» **GIVEN REQUEST**:
Substitute "work" for "labour" in the passage on Morris and Medieval art, giving it again from the words "For Morris, art" through "with Morris’s notion!".

» **QUOTED TEXT**:

----------

For Morris, art was the expression of Man’s joy in labour, a devotion of which the worker had been robbed due to the industrial capitalism that drove Victorian England. As the artists of the Pre-Raphaelite Brotherhood before him, Morris was driven by a quasi-religious vision of artistic creation in Medieval times – prior to 16th century Renaissance art. Just how ‘joyful’ the creative process actually was for the average Medieval craftsman is questionable, but it can probably be safely assumed to differ with Morris’s notion!

Nevertheless, the purity of Medievel art with its breathtaking realism and stunning detail rendered in vibrant, bright colours inspired Morris just as it had his Pre-Raphaelite brothers. For Morris, however, this inspiration was more than purely aesthetic, it was social too and it is interesting - and perhaps not entirely surprising - to learn that he had initially wished to join the clergy before devoting himself to art and design and specifically the Arts & Crafts Movement. By the time Morris and his family – wife Jane and their two daughters, Jenny and May – had settled in Kelmscott House, the decorative arts firm Morris & Co was fully established, having taken over from the initial business Morris, Marshall, Faulkner & Co had set up in 1861 with artists including Edward Burne-Jones and Dante Gabriel Rossetti.

----------

» **DATA ROWS**:
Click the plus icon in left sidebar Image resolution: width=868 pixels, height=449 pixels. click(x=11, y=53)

----------

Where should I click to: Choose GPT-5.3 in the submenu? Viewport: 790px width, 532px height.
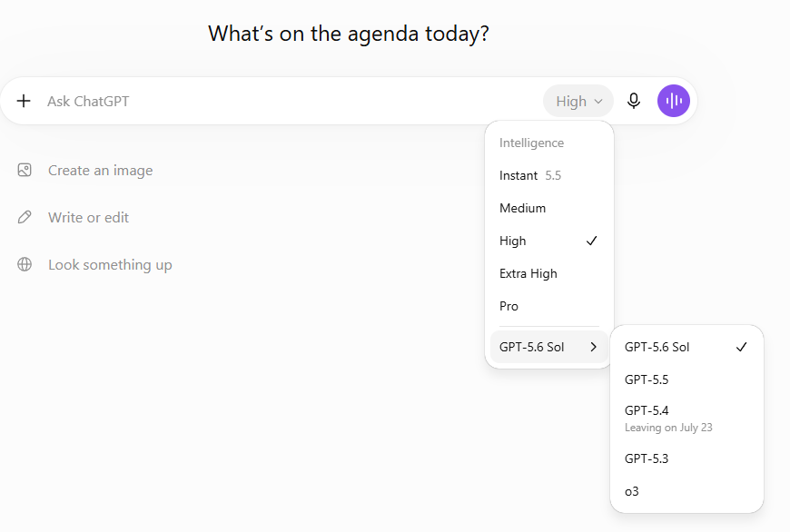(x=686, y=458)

----------

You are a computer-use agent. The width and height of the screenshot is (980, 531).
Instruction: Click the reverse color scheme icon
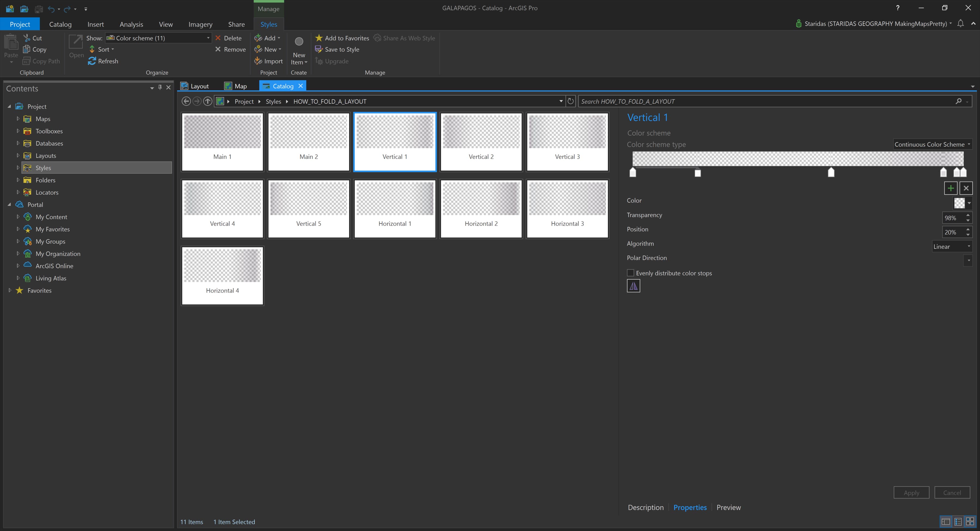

----------

» **WORKED SOLUTION**:
For Morris, art was the expression of Man’s joy in work, a devotion of which the worker had been robbed due to the industrial capitalism that drove Victorian England. As the artists of the Pre-Raphaelite Brotherhood before him, Morris was driven by a quasi-religious vision of artistic creation in Medieval times – prior to 16th century Renaissance art. Just how ‘joyful’ the creative process actually was for the average Medieval craftsman is questionable, but it can probably be safely assumed to differ with Morris’s notion!